The Imitation game

10/01/2015

di Morten Tyldum
con: Benedict Cumberbatch, Keira Knightley, Charles Dance, Mark Strong, Matthew Goode, Rory Kinnear

Attenzione al titolo: non è solo quello del libro scritto dal protagonista, Alan Turing, ma è una dichiarazione d'intenti. All'apparenza, infatti, il film si presenta come un solido e appassionante biopic sul professor Turing, genio matematico semiautistico, pioniere dell'informatica, che con un gruppetto eterogeneo di giovani enigmisti, linguisti, scacchisti e agenti segreti è riuscito a decrittare il codice Enigma, usato dai nazisti per le azioni di guerra: il film sostiene che grazie alla decifrazione del codice la guerra durò due anni e mezzo di meno e si ebbe la vittoria degli alleati.
Ma fate attenzione, perché la formula del racconto è quella quasi del thriller: la prima imitazione è quella di una spy-story. Iniziamo infatti in media res, durante un interrogatorio,con una frase che fa molto Nolan o I soliti sospetti. “Sta facendo bene attenzione? Perché tutto ciò che sto per dire non lo ripeterò, non potrà farmi domande e se decide di ascoltare la sua vita potrebbe cambiare”. Ed eccoci proiettati nel ruolo dell'investigatore,a ricostruire la vicenda lungo un susseguirsi di diversi piani temporali, dove l'interrogatorio stesso entra in flash back e riparte.
Conoscendo il personaggio ci troviamo a un ulteriore livello: seconda imitazione, il film sul genio malato. Asociale, segnato dall'omosessualità (che scopriremo essere il motivo dell'interrogatorio), pieno di fobie (“le carote sono arancioni, non possono venire a contatto coi piselli che sono verdi”), straziato da un amore luttuoso, ci ricorda un po' l'eroe di “A beautiful mind”, e finiamo per parteggiare con lui anche se nella vita, probabilmente, terremmo anche noi le distanze da un tipo così scostante e arrogante (“Lei si crede Dio” “No, Dio non ha salvato tutte quelle vite, io sì”).
Terza imitazione, la forma. Non solo grazie al cast e all'ambientazione, così accuratamente ricostruita e illuminata,  ma anche allo stile, leggero e corretto, si ha tutta l'impressione di trovarsi di fronte a un film inglese, col giusto equilibrio tra pathos, suspense e humor.

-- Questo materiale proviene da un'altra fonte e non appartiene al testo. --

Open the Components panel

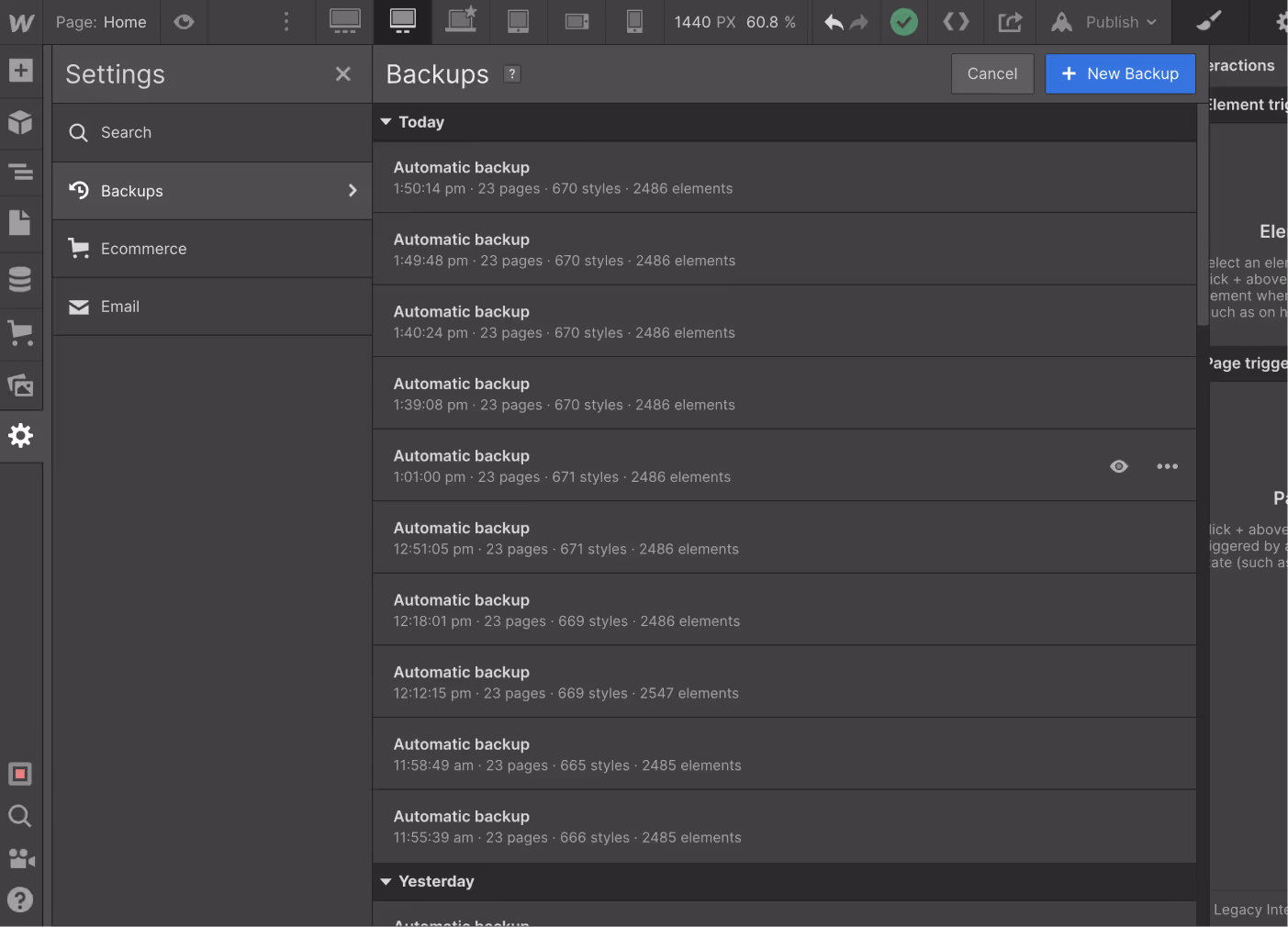coord(20,122)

Eppure il film, pur di produzione britannica, è diretto da un regista norvegese e ha diversi collaboratori continentali, che giocano ad imitare l'inimitabile british style.

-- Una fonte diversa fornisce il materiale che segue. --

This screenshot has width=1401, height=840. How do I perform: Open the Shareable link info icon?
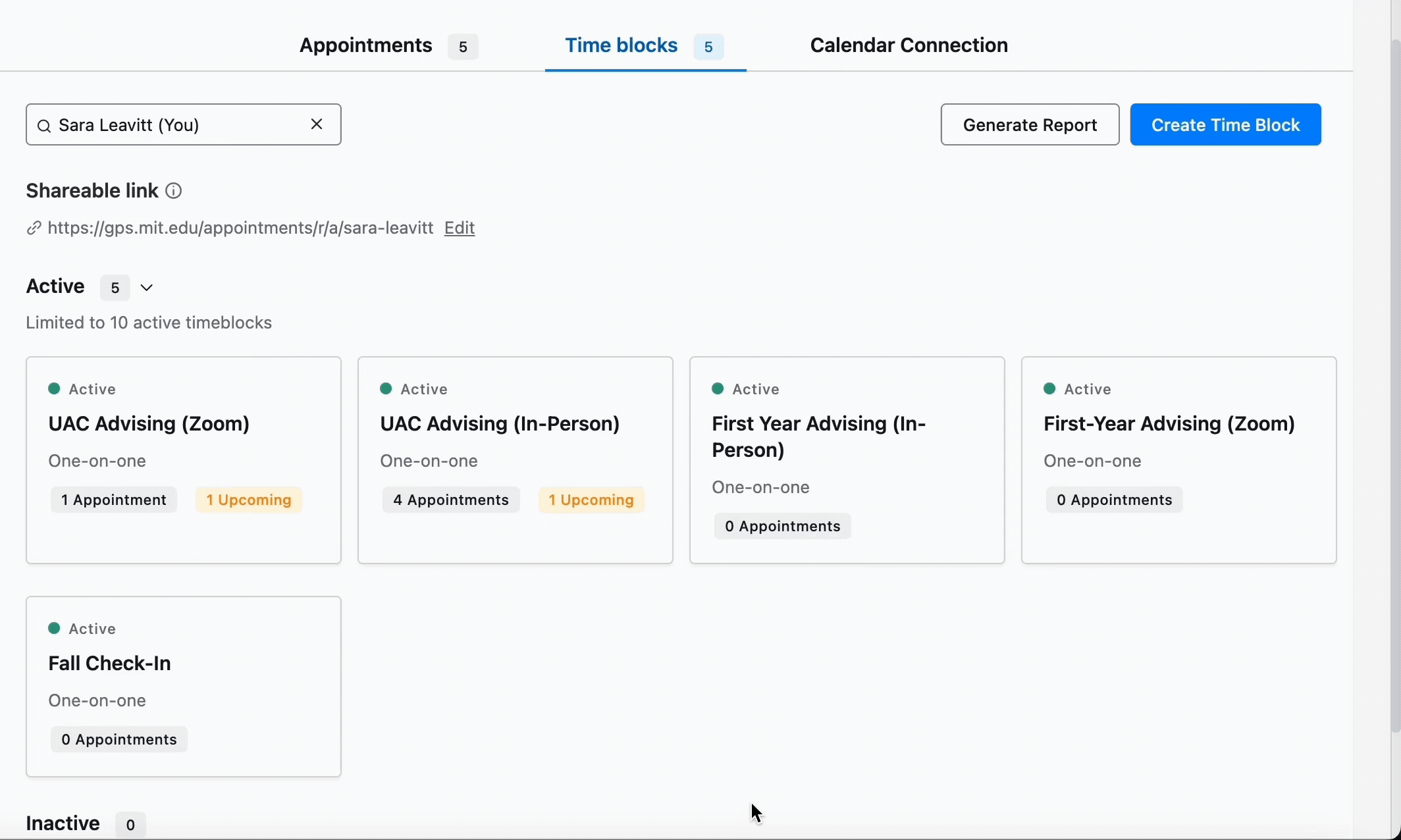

Tutto qui? Solo un gioco di imitazione? No, il film ha qualcosa in più. E, ancora una volta, risiede nel suo personaggio. Una persona fragile, distrutta dal segreto e dalle decisioni vitali che ha dovuto sopportare, oltre che da una sessualità che lo ha portato al processo, alla morte e alla damnatio memoriae? O un freddo calcolatore, un egocentrico senza pietà, in definitiva solo una macchina pensante? Il cuore del film sta in quella domanda: le macchine possono pensare? Turing ha dato alla sua “creatura” un nome, Christopher, quello del ragazzo amato da fanciullo: col nome gli ha forse dato un'anima? Certo, sembra aver dato più amore alla sua creazione, finendo col sacrificarsi per essa, che agli altri esseri umani, solo pedine sulla scacchiera. O si è solo difeso per non finire annientato anzitempo (cioè prima di completare la sua opera)? Il film ci lascia questi interrogativi in sospeso, abbiamo ascoltato la sua testimonianza per quasi due ore, ma alla fine, anche se abbiamo fatto attenzione, restiamo senza una sicura risposta.
Benedict Cumberbatch, nella sua interpretazione emotivamente coinvolta e coinvolgente, sembra suggerircene una. E si candida prepotentemente a soffiare oscar e globi d'oro agli americani. In fondo, il merito della vittoria nella seconda guerra mondiale è degli inglesi, no?